[Source records]
--
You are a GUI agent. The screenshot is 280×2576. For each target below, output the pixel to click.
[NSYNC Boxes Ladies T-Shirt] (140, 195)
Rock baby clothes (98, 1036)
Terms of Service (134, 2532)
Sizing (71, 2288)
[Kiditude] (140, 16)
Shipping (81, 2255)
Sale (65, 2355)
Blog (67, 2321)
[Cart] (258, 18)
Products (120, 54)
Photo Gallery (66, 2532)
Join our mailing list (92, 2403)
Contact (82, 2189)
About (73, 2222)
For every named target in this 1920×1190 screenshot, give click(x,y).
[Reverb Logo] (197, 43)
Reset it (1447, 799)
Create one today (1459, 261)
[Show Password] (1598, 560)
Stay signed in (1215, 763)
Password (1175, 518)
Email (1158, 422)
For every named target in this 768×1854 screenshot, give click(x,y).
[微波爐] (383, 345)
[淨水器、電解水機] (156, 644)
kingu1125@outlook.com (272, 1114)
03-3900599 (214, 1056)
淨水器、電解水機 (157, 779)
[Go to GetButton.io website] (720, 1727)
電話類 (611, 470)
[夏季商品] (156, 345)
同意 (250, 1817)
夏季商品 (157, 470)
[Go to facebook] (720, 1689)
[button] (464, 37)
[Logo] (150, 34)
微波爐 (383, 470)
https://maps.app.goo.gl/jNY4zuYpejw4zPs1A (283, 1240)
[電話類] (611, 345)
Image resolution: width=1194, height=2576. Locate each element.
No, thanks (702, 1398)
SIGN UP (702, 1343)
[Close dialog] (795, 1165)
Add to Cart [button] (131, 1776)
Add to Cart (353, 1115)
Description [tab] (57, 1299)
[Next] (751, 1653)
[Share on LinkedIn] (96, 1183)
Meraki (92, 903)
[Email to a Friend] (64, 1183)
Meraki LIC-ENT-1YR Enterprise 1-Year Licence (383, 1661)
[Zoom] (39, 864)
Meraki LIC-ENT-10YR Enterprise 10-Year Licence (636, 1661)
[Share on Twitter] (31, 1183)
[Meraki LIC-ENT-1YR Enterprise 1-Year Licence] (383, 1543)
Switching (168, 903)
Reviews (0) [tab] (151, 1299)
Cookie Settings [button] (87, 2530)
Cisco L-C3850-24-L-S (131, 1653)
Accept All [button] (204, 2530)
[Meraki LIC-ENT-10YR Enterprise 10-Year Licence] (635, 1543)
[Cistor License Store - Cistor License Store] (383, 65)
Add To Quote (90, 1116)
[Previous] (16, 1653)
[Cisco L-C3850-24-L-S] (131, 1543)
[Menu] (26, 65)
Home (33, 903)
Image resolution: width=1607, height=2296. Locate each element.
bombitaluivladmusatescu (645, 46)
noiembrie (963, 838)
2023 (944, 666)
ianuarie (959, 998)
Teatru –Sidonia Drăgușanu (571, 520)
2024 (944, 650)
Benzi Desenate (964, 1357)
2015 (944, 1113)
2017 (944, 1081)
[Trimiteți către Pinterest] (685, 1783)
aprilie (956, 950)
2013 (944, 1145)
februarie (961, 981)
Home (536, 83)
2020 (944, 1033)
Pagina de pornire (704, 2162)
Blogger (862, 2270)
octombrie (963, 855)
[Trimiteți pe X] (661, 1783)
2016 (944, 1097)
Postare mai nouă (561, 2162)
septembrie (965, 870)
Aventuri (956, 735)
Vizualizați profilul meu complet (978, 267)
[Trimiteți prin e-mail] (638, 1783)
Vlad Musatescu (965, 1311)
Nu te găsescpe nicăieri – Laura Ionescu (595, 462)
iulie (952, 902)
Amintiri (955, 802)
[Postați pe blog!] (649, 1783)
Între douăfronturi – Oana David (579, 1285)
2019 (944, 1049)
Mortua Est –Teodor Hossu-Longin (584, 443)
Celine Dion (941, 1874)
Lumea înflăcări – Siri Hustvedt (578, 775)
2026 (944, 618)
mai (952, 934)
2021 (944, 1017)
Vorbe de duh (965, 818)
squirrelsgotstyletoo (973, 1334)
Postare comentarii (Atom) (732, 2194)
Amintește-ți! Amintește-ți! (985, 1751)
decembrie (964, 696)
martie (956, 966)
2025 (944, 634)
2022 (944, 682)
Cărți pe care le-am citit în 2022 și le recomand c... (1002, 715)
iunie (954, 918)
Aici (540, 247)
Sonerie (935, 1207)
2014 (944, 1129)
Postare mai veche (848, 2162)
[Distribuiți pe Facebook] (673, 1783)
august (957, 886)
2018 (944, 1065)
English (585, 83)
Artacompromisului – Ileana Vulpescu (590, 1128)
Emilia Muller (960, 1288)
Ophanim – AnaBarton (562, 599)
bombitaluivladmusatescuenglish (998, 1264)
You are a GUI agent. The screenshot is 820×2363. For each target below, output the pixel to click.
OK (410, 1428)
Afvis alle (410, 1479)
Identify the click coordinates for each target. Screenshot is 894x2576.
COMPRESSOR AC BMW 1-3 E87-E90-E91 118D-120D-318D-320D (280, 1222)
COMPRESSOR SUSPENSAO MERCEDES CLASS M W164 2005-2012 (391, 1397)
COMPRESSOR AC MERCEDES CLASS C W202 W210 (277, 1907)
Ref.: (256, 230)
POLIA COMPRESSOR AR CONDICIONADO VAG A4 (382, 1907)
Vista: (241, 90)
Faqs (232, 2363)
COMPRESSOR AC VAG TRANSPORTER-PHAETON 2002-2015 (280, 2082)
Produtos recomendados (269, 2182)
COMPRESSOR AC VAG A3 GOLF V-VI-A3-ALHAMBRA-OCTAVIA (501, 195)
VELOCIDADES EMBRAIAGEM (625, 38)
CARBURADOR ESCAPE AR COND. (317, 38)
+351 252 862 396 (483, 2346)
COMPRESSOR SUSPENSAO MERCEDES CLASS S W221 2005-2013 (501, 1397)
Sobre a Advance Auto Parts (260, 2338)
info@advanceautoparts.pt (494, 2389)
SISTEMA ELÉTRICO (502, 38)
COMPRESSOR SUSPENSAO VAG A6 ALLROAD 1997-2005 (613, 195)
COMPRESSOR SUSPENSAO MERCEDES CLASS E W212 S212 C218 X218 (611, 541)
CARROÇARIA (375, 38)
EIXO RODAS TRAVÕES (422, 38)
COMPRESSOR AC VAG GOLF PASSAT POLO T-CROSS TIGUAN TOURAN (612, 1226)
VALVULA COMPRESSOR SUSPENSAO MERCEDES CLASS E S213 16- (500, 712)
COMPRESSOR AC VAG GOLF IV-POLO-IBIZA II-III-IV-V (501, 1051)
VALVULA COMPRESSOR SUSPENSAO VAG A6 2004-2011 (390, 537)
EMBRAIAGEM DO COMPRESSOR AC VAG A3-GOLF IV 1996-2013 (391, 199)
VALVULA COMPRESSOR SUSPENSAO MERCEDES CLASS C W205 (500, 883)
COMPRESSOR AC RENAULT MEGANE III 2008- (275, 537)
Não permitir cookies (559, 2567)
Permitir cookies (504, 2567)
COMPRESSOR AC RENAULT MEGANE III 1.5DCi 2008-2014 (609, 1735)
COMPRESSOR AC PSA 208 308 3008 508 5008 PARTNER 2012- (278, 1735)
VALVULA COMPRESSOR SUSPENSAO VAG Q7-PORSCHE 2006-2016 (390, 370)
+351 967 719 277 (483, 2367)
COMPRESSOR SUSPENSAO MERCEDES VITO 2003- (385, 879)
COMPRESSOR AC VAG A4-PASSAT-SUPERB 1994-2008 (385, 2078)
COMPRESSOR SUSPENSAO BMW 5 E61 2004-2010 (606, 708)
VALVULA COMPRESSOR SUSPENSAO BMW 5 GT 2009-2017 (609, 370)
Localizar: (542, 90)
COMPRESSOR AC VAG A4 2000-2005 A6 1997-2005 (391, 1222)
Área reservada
--
[Exercise details]: Show every line from the entries that includes the word "GOLF".

[Response]:
COMPRESSOR AC VAG A3 GOLF V-VI-A3-ALHAMBRA-OCTAVIA (501, 195)
COMPRESSOR AC VAG GOLF PASSAT POLO T-CROSS TIGUAN TOURAN (612, 1226)
COMPRESSOR AC VAG GOLF IV-POLO-IBIZA II-III-IV-V (501, 1051)
EMBRAIAGEM DO COMPRESSOR AC VAG A3-GOLF IV 1996-2013 (391, 199)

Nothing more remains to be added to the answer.